#### DATASET EXCERPTS ####

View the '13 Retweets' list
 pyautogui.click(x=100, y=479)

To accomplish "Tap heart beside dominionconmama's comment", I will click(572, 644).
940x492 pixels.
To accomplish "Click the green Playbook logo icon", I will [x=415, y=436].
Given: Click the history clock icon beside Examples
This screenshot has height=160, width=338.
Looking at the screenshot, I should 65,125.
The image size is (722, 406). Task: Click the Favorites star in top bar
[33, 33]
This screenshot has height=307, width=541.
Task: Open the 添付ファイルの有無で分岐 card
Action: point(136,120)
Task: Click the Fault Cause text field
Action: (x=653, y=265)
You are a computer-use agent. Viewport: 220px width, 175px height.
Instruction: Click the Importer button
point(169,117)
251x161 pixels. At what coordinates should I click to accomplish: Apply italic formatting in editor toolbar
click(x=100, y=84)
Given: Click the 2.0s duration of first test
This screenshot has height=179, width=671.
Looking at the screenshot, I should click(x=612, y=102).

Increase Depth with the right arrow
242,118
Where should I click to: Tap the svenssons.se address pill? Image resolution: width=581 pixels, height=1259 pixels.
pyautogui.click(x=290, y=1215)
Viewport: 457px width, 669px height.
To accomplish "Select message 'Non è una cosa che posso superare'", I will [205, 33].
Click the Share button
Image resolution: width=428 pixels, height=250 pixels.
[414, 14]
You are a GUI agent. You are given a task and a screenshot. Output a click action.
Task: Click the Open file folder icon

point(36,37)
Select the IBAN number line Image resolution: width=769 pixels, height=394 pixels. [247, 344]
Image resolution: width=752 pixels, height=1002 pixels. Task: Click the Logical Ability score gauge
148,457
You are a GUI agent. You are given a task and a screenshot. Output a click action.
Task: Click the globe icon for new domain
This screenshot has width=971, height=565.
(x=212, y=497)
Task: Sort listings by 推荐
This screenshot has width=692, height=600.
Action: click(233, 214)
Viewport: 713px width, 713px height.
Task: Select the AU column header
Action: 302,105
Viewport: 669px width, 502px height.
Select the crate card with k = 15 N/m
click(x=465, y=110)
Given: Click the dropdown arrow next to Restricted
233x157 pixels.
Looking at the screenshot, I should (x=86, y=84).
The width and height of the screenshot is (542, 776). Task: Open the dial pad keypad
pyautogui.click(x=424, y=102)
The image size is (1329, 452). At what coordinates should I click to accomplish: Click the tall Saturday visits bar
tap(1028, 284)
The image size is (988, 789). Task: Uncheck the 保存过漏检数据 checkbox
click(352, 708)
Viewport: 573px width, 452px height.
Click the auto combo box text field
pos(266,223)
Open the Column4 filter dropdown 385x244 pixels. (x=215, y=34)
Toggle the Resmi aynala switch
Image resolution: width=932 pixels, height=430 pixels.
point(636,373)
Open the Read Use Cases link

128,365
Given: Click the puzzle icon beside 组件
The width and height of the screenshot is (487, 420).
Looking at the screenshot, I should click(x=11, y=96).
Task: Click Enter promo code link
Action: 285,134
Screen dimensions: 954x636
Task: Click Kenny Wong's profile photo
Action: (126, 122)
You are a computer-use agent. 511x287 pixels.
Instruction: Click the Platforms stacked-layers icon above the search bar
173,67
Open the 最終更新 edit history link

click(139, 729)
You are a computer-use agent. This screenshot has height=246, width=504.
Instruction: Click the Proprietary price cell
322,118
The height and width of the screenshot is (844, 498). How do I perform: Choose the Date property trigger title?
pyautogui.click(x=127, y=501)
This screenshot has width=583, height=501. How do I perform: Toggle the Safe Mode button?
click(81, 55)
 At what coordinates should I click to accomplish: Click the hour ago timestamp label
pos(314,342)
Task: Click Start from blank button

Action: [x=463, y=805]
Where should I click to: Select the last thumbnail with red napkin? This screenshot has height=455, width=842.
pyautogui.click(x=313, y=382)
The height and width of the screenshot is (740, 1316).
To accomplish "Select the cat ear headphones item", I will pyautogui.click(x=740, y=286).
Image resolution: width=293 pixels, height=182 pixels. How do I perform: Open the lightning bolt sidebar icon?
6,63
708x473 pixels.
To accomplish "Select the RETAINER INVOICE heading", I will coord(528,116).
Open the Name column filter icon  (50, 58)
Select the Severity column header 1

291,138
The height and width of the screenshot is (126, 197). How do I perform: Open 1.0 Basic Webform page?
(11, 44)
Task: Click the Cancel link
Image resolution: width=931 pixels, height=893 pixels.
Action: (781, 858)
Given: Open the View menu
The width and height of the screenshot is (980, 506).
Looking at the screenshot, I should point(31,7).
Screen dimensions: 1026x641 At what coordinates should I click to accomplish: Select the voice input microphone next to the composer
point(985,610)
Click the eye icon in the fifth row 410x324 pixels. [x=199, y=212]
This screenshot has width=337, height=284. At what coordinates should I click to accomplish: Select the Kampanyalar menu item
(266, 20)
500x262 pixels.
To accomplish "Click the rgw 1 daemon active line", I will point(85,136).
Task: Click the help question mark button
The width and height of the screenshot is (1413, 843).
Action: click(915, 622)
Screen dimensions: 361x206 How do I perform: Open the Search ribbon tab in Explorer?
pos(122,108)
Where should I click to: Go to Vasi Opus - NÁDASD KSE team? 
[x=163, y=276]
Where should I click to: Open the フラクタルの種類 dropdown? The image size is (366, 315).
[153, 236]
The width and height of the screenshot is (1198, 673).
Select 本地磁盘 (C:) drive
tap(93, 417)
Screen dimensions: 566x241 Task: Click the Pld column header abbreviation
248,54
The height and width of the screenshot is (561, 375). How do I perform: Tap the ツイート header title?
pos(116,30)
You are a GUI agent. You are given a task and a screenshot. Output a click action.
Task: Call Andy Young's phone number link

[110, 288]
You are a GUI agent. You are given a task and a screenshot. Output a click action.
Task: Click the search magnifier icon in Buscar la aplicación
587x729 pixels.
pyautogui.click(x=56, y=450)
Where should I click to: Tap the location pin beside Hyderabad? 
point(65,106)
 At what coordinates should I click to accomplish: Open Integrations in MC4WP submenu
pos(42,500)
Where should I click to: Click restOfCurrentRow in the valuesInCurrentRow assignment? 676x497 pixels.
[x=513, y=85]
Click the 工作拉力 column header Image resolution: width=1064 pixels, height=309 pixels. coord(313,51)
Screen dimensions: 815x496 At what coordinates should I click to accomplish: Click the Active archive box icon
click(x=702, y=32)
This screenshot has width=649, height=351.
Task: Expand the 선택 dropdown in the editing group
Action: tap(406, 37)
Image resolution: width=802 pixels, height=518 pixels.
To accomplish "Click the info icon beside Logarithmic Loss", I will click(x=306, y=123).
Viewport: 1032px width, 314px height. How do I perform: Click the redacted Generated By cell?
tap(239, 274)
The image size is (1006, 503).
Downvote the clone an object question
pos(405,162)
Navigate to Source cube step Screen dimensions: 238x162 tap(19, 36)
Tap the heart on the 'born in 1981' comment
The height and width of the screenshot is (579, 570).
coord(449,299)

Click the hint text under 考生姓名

####

■ **REQUIRED ACTION**
Write out again every entry above, exactly as given.

■ **SOLUTION TO THE EXERCISE**
View the '13 Retweets' list
 pyautogui.click(x=100, y=479)

To accomplish "Tap heart beside dominionconmama's comment", I will click(572, 644).
940x492 pixels.
To accomplish "Click the green Playbook logo icon", I will [x=415, y=436].
Given: Click the history clock icon beside Examples
This screenshot has height=160, width=338.
Looking at the screenshot, I should 65,125.
The image size is (722, 406). Task: Click the Favorites star in top bar
[33, 33]
This screenshot has height=307, width=541.
Task: Open the 添付ファイルの有無で分岐 card
Action: point(136,120)
Task: Click the Fault Cause text field
Action: (x=653, y=265)
You are a computer-use agent. Viewport: 220px width, 175px height.
Instruction: Click the Importer button
point(169,117)
251x161 pixels. At what coordinates should I click to accomplish: Apply italic formatting in editor toolbar
click(x=100, y=84)
Given: Click the 2.0s duration of first test
This screenshot has height=179, width=671.
Looking at the screenshot, I should click(x=612, y=102).

Increase Depth with the right arrow
242,118
Where should I click to: Tap the svenssons.se address pill? Image resolution: width=581 pixels, height=1259 pixels.
pyautogui.click(x=290, y=1215)
Viewport: 457px width, 669px height.
To accomplish "Select message 'Non è una cosa che posso superare'", I will [205, 33].
Click the Share button
Image resolution: width=428 pixels, height=250 pixels.
[414, 14]
You are a GUI agent. You are given a task and a screenshot. Output a click action.
Task: Click the Open file folder icon

point(36,37)
Select the IBAN number line Image resolution: width=769 pixels, height=394 pixels. [247, 344]
Image resolution: width=752 pixels, height=1002 pixels. Task: Click the Logical Ability score gauge
148,457
You are a GUI agent. You are given a task and a screenshot. Output a click action.
Task: Click the globe icon for new domain
This screenshot has width=971, height=565.
(x=212, y=497)
Task: Sort listings by 推荐
This screenshot has width=692, height=600.
Action: click(233, 214)
Viewport: 713px width, 713px height.
Task: Select the AU column header
Action: 302,105
Viewport: 669px width, 502px height.
Select the crate card with k = 15 N/m
click(x=465, y=110)
Given: Click the dropdown arrow next to Restricted
233x157 pixels.
Looking at the screenshot, I should (x=86, y=84).
The width and height of the screenshot is (542, 776). Task: Open the dial pad keypad
pyautogui.click(x=424, y=102)
The image size is (1329, 452). At what coordinates should I click to accomplish: Click the tall Saturday visits bar
tap(1028, 284)
The image size is (988, 789). Task: Uncheck the 保存过漏检数据 checkbox
click(352, 708)
Viewport: 573px width, 452px height.
Click the auto combo box text field
pos(266,223)
Open the Column4 filter dropdown 385x244 pixels. (x=215, y=34)
Toggle the Resmi aynala switch
Image resolution: width=932 pixels, height=430 pixels.
point(636,373)
Open the Read Use Cases link

128,365
Given: Click the puzzle icon beside 组件
The width and height of the screenshot is (487, 420).
Looking at the screenshot, I should click(x=11, y=96).
Task: Click Enter promo code link
Action: 285,134
Screen dimensions: 954x636
Task: Click Kenny Wong's profile photo
Action: (126, 122)
You are a computer-use agent. 511x287 pixels.
Instruction: Click the Platforms stacked-layers icon above the search bar
173,67
Open the 最終更新 edit history link

click(139, 729)
You are a computer-use agent. This screenshot has height=246, width=504.
Instruction: Click the Proprietary price cell
322,118
The height and width of the screenshot is (844, 498). How do I perform: Choose the Date property trigger title?
pyautogui.click(x=127, y=501)
This screenshot has width=583, height=501. How do I perform: Toggle the Safe Mode button?
click(81, 55)
 At what coordinates should I click to accomplish: Click the hour ago timestamp label
pos(314,342)
Task: Click Start from blank button

Action: [x=463, y=805]
Where should I click to: Select the last thumbnail with red napkin? This screenshot has height=455, width=842.
pyautogui.click(x=313, y=382)
The height and width of the screenshot is (740, 1316).
To accomplish "Select the cat ear headphones item", I will pyautogui.click(x=740, y=286).
Image resolution: width=293 pixels, height=182 pixels. How do I perform: Open the lightning bolt sidebar icon?
6,63
708x473 pixels.
To accomplish "Select the RETAINER INVOICE heading", I will coord(528,116).
Open the Name column filter icon  (50, 58)
Select the Severity column header 1

291,138
The height and width of the screenshot is (126, 197). How do I perform: Open 1.0 Basic Webform page?
(11, 44)
Task: Click the Cancel link
Image resolution: width=931 pixels, height=893 pixels.
Action: (781, 858)
Given: Open the View menu
The width and height of the screenshot is (980, 506).
Looking at the screenshot, I should point(31,7).
Screen dimensions: 1026x641 At what coordinates should I click to accomplish: Select the voice input microphone next to the composer
point(985,610)
Click the eye icon in the fifth row 410x324 pixels. [x=199, y=212]
This screenshot has width=337, height=284. At what coordinates should I click to accomplish: Select the Kampanyalar menu item
(266, 20)
500x262 pixels.
To accomplish "Click the rgw 1 daemon active line", I will point(85,136).
Task: Click the help question mark button
The width and height of the screenshot is (1413, 843).
Action: click(915, 622)
Screen dimensions: 361x206 How do I perform: Open the Search ribbon tab in Explorer?
pos(122,108)
Where should I click to: Go to Vasi Opus - NÁDASD KSE team? 
[x=163, y=276]
Where should I click to: Open the フラクタルの種類 dropdown? The image size is (366, 315).
[153, 236]
The width and height of the screenshot is (1198, 673).
Select 本地磁盘 (C:) drive
tap(93, 417)
Screen dimensions: 566x241 Task: Click the Pld column header abbreviation
248,54
The height and width of the screenshot is (561, 375). How do I perform: Tap the ツイート header title?
pos(116,30)
You are a GUI agent. You are given a task and a screenshot. Output a click action.
Task: Call Andy Young's phone number link

[110, 288]
You are a GUI agent. You are given a task and a screenshot. Output a click action.
Task: Click the search magnifier icon in Buscar la aplicación
587x729 pixels.
pyautogui.click(x=56, y=450)
Where should I click to: Tap the location pin beside Hyderabad? 
point(65,106)
 At what coordinates should I click to accomplish: Open Integrations in MC4WP submenu
pos(42,500)
Where should I click to: Click restOfCurrentRow in the valuesInCurrentRow assignment? 676x497 pixels.
[x=513, y=85]
Click the 工作拉力 column header Image resolution: width=1064 pixels, height=309 pixels. coord(313,51)
Screen dimensions: 815x496 At what coordinates should I click to accomplish: Click the Active archive box icon
click(x=702, y=32)
This screenshot has width=649, height=351.
Task: Expand the 선택 dropdown in the editing group
Action: tap(406, 37)
Image resolution: width=802 pixels, height=518 pixels.
To accomplish "Click the info icon beside Logarithmic Loss", I will click(x=306, y=123).
Viewport: 1032px width, 314px height. How do I perform: Click the redacted Generated By cell?
tap(239, 274)
The image size is (1006, 503).
Downvote the clone an object question
pos(405,162)
Navigate to Source cube step Screen dimensions: 238x162 tap(19, 36)
Tap the heart on the 'born in 1981' comment
The height and width of the screenshot is (579, 570).
coord(449,299)

Click the hint text under 考生姓名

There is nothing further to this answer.